Records from a dataset
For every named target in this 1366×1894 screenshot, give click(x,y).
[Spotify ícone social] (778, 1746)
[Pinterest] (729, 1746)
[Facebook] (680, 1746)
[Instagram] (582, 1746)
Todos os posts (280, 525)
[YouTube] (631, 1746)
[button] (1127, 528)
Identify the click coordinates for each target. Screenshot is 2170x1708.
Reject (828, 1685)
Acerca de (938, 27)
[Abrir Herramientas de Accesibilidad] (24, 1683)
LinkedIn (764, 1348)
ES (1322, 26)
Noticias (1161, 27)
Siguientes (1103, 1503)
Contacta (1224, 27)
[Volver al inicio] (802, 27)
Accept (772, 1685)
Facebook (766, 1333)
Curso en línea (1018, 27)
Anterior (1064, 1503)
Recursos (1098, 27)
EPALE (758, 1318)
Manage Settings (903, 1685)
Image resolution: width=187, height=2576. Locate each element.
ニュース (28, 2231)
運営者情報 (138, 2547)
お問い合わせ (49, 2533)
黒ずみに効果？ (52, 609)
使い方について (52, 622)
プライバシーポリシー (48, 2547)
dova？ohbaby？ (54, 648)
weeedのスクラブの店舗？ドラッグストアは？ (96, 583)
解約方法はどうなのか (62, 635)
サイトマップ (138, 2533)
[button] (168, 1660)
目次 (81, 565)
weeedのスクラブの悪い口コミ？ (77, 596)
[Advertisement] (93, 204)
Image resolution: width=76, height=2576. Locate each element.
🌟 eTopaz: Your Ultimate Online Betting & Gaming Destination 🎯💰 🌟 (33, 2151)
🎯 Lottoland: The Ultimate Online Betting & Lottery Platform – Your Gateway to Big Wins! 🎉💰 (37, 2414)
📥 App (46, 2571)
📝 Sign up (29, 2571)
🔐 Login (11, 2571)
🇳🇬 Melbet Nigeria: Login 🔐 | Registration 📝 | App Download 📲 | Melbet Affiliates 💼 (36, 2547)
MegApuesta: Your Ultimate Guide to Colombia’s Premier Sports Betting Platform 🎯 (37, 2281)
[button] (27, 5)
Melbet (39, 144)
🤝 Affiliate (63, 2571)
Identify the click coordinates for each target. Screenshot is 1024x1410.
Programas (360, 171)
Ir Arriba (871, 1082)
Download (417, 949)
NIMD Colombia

Task requirements -
Within the records, the lines containing the string "Your" are to be counted and their number given without comment.

Result -
3